HyShip (2021–2025) demonstrates liquid hydrogen as a marine fuel at scale, with LMG Marin engaged as a third-party specialist — a consulting-grade role reflecting targeted expertise.
Consecutive involvement in two EU hydrogen maritime demonstrations suggests core naval architecture capability applied specifically to alternative-fuel vessel configurations.
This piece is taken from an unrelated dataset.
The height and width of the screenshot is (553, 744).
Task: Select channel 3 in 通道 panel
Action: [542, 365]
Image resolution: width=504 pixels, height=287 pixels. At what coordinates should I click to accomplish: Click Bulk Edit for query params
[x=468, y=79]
How they've shifted over time
LMG Marin's entire H2020 portfolio falls within 2019–2026, so there is no earlier baseline to contrast — the company entered EU-funded research already focused on hydrogen maritime applications. Within this window, their trajectory moves from hydrogen fuel cell demonstration on vessels (FLAGSHIPS, 2019) toward liquid hydrogen logistics and storage at sea (HyShip, 2021), suggesting deliberate expansion from one hydrogen technology to the broader hydrogen supply chain in shipping. This is a deepening of specialization, not a sector shift, and points toward a company building systematic expertise across the full hydrogen-at-sea value chain.
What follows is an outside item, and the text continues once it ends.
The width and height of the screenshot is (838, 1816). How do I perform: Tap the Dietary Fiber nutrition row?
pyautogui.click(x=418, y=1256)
LMG Marin is building end-to-end hydrogen-at-sea expertise — from fuel cell propulsion to liquid hydrogen bunkering — positioning itself as a practical engineering partner for the next generation of zero-emission commercial vessel projects.
How they like to work
LMG Marin consistently enters projects as a partner or third-party specialist, never as coordinator, indicating they deliver targeted engineering input rather than project leadership or administrative overhead. Both their projects are large EU demonstration initiatives — 26 unique partners across 10 countries from just two projects — confirming they are selected for specific technical capability within complex, multi-stakeholder consortia. This makes them a predictable and low-friction specialist contributor rather than a competing force for project control.
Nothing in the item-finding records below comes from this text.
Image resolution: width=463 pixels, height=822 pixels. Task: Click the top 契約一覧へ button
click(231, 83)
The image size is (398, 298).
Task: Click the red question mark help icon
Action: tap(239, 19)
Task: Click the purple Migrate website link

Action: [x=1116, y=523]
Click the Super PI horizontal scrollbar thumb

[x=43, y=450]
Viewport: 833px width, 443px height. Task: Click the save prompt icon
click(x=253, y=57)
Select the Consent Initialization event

Despite only two H2020 projects, LMG Marin has connected with 26 unique partners across 10 countries — a notably wide network for such a small project portfolio, reflecting the large-consortium structure of EU maritime demonstration initiatives. Their network is almost certainly concentrated in Northern European maritime nations: Norway, Germany, the Netherlands, France, and Denmark are the typical anchor countries in this space.
What sets them apart
LMG Marin occupies a rare position as a commercial naval architecture firm — not a university or large industrial group — with direct EU project experience in both hydrogen fuel cell and liquid hydrogen propulsion. Most actors in clean maritime research either come from the energy side without shipbuilding knowledge, or from academia without industry delivery experience; LMG Marin brings shipyard-facing engineering practice. For a consortium that needs to convince shipowners and classification societies that a concept is buildable, LMG Marin provides that credibility.
Highlights from their portfolio
- FLAGSHIPSOne of the EU's most prominent large-scale demonstrations of hydrogen fuel cells on commercial waterborne vessels; LMG Marin's participant role over a seven-year project (2019–2026) reflects sustained, substantive technical involvement rather than a token appearance.
- HyShipAmong the first EU projects dedicated specifically to demonstrating liquid hydrogen as a marine fuel; LMG Marin's engagement as a third-party specialist signals consulting-grade expertise in an area where very few engineering firms have any track record.